La Banque agricole du Sénégal mobilise 80 milliards FCFA à la BRVM pour financer l’agriculture

Face aux difficultés persistantes de financement du secteur agricole en Afrique de l’Ouest, la Banque agricole du Sénégal explore de nouveaux mécanismes destinés à mobiliser davantage de ressources vers les chaînes de valeur agricoles.

Le 5 mai 2026, l’établissement a procédé à la première cotation à la Bourse régionale des valeurs mobilières (BRVM) des obligations du Fonds commun de titrisation de créances baptisé « Croissance agricole 2025-2032 ». Cette opération a permis de lever 80 milliards FCFA destinés au financement de l’ensemble de la chaîne agricole, de l’acquisition des intrants à la transformation et à la commercialisation des productions.

Le dispositif repose sur la titrisation, un mécanisme financier encore peu utilisé dans le secteur agricole régional. Des créances issues de crédits agricoles sont regroupées dans un fonds spécialisé qui émet ensuite des obligations souscrites par des investisseurs. Les ressources obtenues permettent ainsi à la banque de refinancer ses activités et d’accroître ses capacités de prêt.

L’émission a été structurée autour de deux tranches proposant des rendements de 8 % et 9 %. Des niveaux qui reflètent à la fois l’attractivité recherchée auprès des investisseurs et les risques associés au financement agricole, un secteur historiquement exposé aux aléas climatiques, aux fluctuations des prix et aux difficultés logistiques.

Dans l’espace ouest-africain, les banques restent encore prudentes vis-à-vis de l’agriculture, malgré le poids économique du secteur. Au Sénégal, l’agriculture représente environ 16 % du produit intérieur brut et constitue une source essentielle d’emplois et de revenus pour une large partie de la population active.

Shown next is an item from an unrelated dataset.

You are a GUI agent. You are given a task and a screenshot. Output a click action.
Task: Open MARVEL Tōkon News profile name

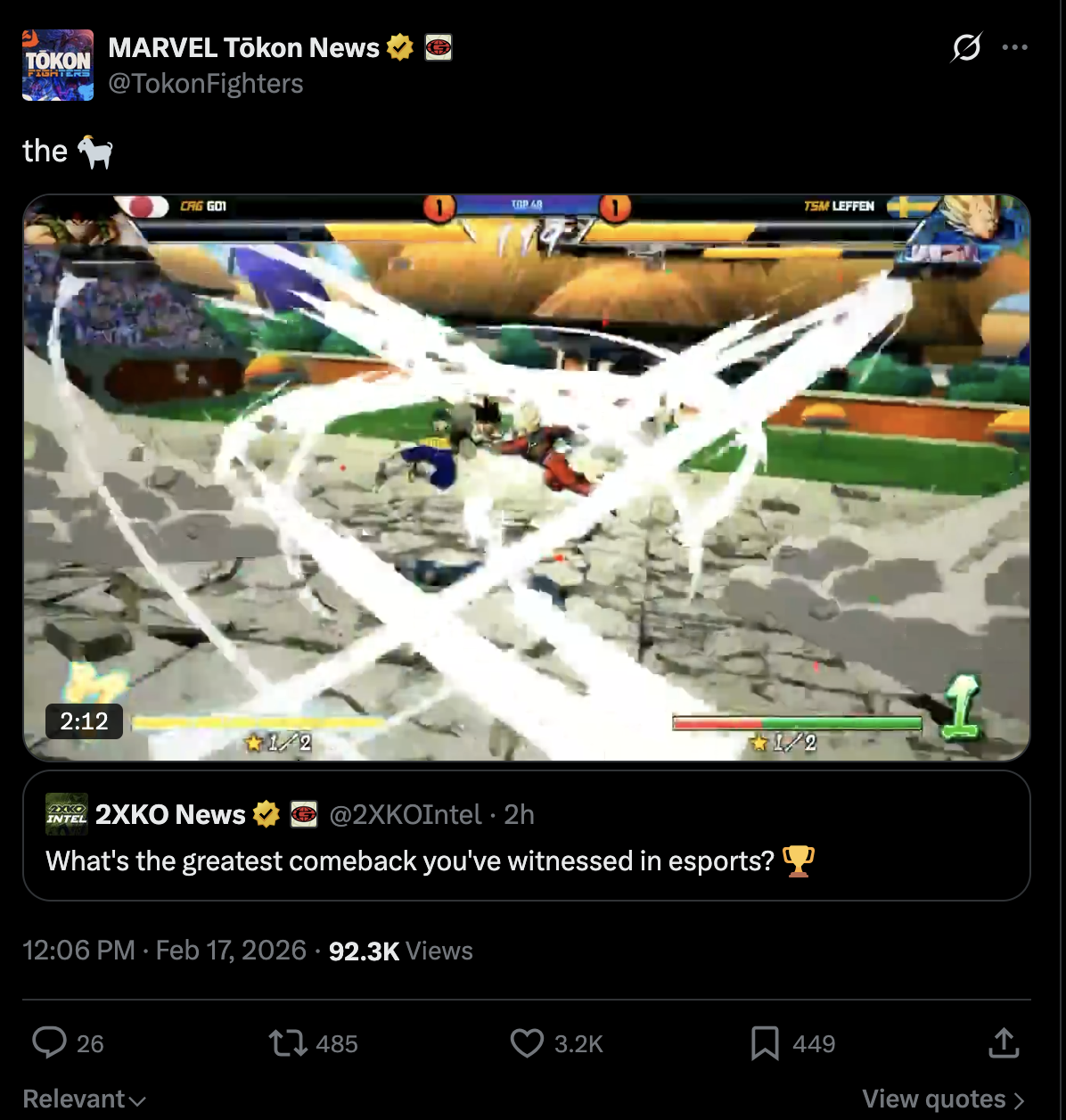click(x=244, y=47)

Les autorités sénégalaises évaluent d’ailleurs à près de 3 000 milliards FCFA les investissements nécessaires pour atteindre les objectifs de souveraineté alimentaire fixés pour les prochaines années.

À travers cette opération, la Banque agricole du Sénégal cherche également à diversifier les sources de financement du secteur en mobilisant davantage les marchés financiers régionaux et l’épargne institutionnelle, alors que les circuits bancaires traditionnels peinent souvent à répondre aux besoins de capitaux longs de l’agriculture.

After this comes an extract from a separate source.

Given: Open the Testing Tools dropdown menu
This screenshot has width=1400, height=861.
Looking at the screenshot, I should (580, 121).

Le recours à la BRVM s’inscrit aussi dans une dynamique régionale visant à renforcer le rôle du marché financier de l’UEMOA dans le financement de l’économie productive, au-delà des émissions souveraines des États.

Même si ce type de produit financier reste confronté à certaines limites, notamment la faible liquidité du marché régional et les risques liés à la volatilité des revenus agricoles, cette émission constitue une étape importante dans l’évolution des modes de financement du secteur agricole en Afrique de l’Ouest.